Don’t pull favours on important elements of your film. Find the money from somewhere and get the job done. I waited for over a year for the VFX to be worked on because my compositor was super busy with paid work. In the end, I worked on the majority of VFX myself. Not something I wanted to do.

 

How different was your approach to making Pint? compared to you previous projects?

I wasn’t so storyboard/shotlist focused. Whilst I still had a shotlist, I sat inside the scenes with the actors and built a performance and flow there. I wanted to allow the film to be made three times (pre-production,production and post). I wanted the film to build itself naturally whilst contained within the grand structure of the script rather than be bound by it.

 

Have you aways had a passion for filmmaking?

Absolutely. Being slightly introverted, it’s the way I communicate most effectively. I enjoy telling stories and most of all, I love to inspire emotions in someone through my work that maybe I struggle to express verbally. I am at my most confident on set and adore having a million questions fired my way that require creative problem solving.

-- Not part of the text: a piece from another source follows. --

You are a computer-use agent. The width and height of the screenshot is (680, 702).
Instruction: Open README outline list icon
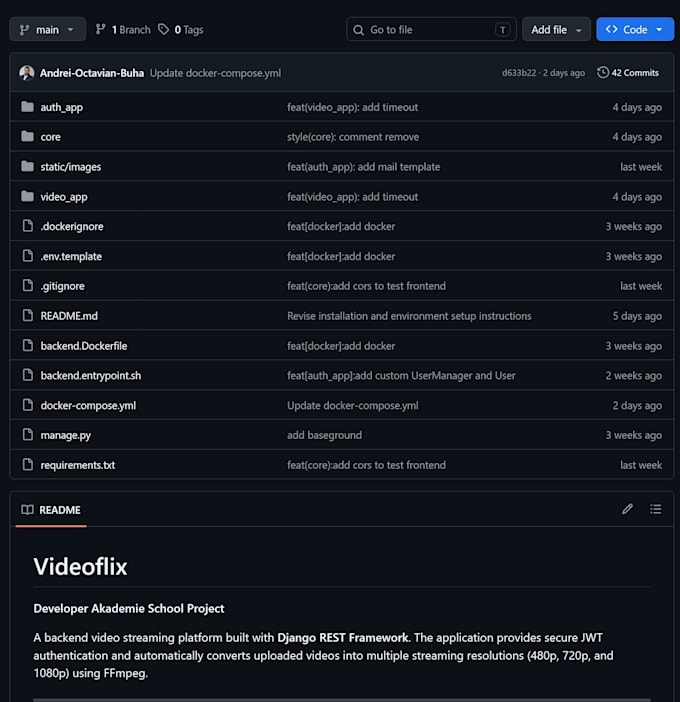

It all began the first time I escaped into the world of Jurassic park in 1993, I don't think I ever left Isla Nublar!

 

Does your work as a DP and video editor help to inform the way you direct?

My work as a DP does nothing but help me empathise with a real DP who wants more set up time. I love working with DPs and talking through lens and light choices that will help service the story but I can’t say it’s something I overly enjoy doing myself as my photography skills are quite average. I believe being a good editor is imperative to being a good director. If you can’t see the edit in your mind while you’re on set, you’re in serious trouble. It helps inform pace, how much of an image can be read in a certain amount of frames, how the scene will flow into the next and will the story still read when you’ve had to scrap your favourite shots due to time constraints on the day. I have a real passion for editing, it really is where the film is made! The audience has been exposed to such an abundance of TV commercials, some with complex narratives delivered within 30 seconds. The modern audience are capable of digesting such fast information and as an editor, I need to deliver that to them effectively. Transferring that knowledge on set, as a director, I can make informed and creative decisions on how to deliver the most story information to my audience without over-stimulating them.

"Good equipment is so much more accessible than it was when I was young but that also means saturation. Find out how you personally tell stories and practice it."

What themes are you looking forward to exploring with future films?

Mental health and how isolation can affect that. Your own mind can be your worst enemy and it’s important to surround yourself with people to keep an outside perspective on your immediate reality. I’ve always been fascinated by the Frakenstein story, to me it’s far more a story on the dangers of a fractured and lonely mind than a monster movie.

 

Do you have any tips or advice you would offer anyone looking to get into filmmaking?

Explore your style and how you want to tell stories. It’s such a cliche now but make as much as you can, keep making films. Good equipment is so much more accessible than it was when I was young but that also means saturation. Find out how you personally tell stories and practice it. Be the only one who could possibly tell that story and hopefully, the right people will request your ability. The best place to invest money is festivals. There’s no use making a masterpiece for no-one to see it!

 

And finally, what would you like audiences to take away from Pint?

It’s a bit of fun and you’re allowed to have a bit of fun, so enjoy it…and look out for the feature-length!